### What the exercise asks
Each record has to be repeated exactly as given.
________
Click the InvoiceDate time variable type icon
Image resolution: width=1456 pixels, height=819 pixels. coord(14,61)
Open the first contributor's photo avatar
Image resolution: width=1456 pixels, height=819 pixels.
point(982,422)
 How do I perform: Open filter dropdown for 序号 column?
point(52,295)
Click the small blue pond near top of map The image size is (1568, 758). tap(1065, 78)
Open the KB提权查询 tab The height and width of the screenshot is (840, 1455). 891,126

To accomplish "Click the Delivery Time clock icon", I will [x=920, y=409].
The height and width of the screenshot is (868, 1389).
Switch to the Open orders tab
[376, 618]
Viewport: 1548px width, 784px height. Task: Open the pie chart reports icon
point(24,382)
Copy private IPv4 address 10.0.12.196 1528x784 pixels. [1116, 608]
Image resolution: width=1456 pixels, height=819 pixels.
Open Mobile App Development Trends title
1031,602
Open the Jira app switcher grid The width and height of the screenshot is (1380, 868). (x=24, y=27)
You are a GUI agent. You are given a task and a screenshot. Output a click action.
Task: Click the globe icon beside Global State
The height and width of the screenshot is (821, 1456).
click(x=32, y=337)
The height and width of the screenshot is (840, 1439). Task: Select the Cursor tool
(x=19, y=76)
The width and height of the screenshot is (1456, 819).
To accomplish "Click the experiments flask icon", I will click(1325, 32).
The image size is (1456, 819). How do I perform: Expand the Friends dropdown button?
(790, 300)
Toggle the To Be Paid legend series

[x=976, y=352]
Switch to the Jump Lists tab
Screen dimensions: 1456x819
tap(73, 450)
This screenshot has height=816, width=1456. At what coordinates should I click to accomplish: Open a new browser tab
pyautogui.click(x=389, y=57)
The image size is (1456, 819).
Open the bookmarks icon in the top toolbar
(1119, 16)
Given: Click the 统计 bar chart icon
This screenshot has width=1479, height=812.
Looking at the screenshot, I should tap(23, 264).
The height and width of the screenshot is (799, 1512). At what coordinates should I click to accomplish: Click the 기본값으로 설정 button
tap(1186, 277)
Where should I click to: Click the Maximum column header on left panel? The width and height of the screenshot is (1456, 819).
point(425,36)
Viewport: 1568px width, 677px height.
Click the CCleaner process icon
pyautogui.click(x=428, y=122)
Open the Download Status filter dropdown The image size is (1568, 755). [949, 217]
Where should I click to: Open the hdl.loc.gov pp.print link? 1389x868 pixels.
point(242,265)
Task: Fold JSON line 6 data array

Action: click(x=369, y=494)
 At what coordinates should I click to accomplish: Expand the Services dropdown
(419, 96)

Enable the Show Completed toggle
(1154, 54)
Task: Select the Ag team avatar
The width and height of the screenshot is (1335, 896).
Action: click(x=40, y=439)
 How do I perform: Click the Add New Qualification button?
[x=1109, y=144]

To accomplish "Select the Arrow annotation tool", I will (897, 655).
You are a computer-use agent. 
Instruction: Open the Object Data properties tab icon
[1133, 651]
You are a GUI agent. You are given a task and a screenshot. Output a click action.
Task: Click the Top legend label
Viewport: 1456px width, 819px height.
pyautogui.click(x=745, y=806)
________
### Answer to this task
Click the InvoiceDate time variable type icon
Image resolution: width=1456 pixels, height=819 pixels. coord(14,61)
Open the first contributor's photo avatar
Image resolution: width=1456 pixels, height=819 pixels.
point(982,422)
 How do I perform: Open filter dropdown for 序号 column?
point(52,295)
Click the small blue pond near top of map The image size is (1568, 758). tap(1065, 78)
Open the KB提权查询 tab The height and width of the screenshot is (840, 1455). 891,126

To accomplish "Click the Delivery Time clock icon", I will [x=920, y=409].
The height and width of the screenshot is (868, 1389).
Switch to the Open orders tab
[376, 618]
Viewport: 1548px width, 784px height. Task: Open the pie chart reports icon
point(24,382)
Copy private IPv4 address 10.0.12.196 1528x784 pixels. [1116, 608]
Image resolution: width=1456 pixels, height=819 pixels.
Open Mobile App Development Trends title
1031,602
Open the Jira app switcher grid The width and height of the screenshot is (1380, 868). (x=24, y=27)
You are a GUI agent. You are given a task and a screenshot. Output a click action.
Task: Click the globe icon beside Global State
The height and width of the screenshot is (821, 1456).
click(x=32, y=337)
The height and width of the screenshot is (840, 1439). Task: Select the Cursor tool
(x=19, y=76)
The width and height of the screenshot is (1456, 819).
To accomplish "Click the experiments flask icon", I will click(1325, 32).
The image size is (1456, 819). How do I perform: Expand the Friends dropdown button?
(790, 300)
Toggle the To Be Paid legend series

[x=976, y=352]
Switch to the Jump Lists tab
Screen dimensions: 1456x819
tap(73, 450)
This screenshot has height=816, width=1456. At what coordinates should I click to accomplish: Open a new browser tab
pyautogui.click(x=389, y=57)
The image size is (1456, 819).
Open the bookmarks icon in the top toolbar
(1119, 16)
Given: Click the 统计 bar chart icon
This screenshot has width=1479, height=812.
Looking at the screenshot, I should tap(23, 264).
The height and width of the screenshot is (799, 1512). At what coordinates should I click to accomplish: Click the 기본값으로 설정 button
tap(1186, 277)
Where should I click to: Click the Maximum column header on left panel? The width and height of the screenshot is (1456, 819).
point(425,36)
Viewport: 1568px width, 677px height.
Click the CCleaner process icon
pyautogui.click(x=428, y=122)
Open the Download Status filter dropdown The image size is (1568, 755). [949, 217]
Where should I click to: Open the hdl.loc.gov pp.print link? 1389x868 pixels.
point(242,265)
Task: Fold JSON line 6 data array

Action: click(x=369, y=494)
 At what coordinates should I click to accomplish: Expand the Services dropdown
(419, 96)

Enable the Show Completed toggle
(1154, 54)
Task: Select the Ag team avatar
The width and height of the screenshot is (1335, 896).
Action: click(x=40, y=439)
 How do I perform: Click the Add New Qualification button?
[x=1109, y=144]

To accomplish "Select the Arrow annotation tool", I will (897, 655).
You are a computer-use agent. 
Instruction: Open the Object Data properties tab icon
[1133, 651]
You are a GUI agent. You are given a task and a screenshot. Output a click action.
Task: Click the Top legend label
Viewport: 1456px width, 819px height.
pyautogui.click(x=745, y=806)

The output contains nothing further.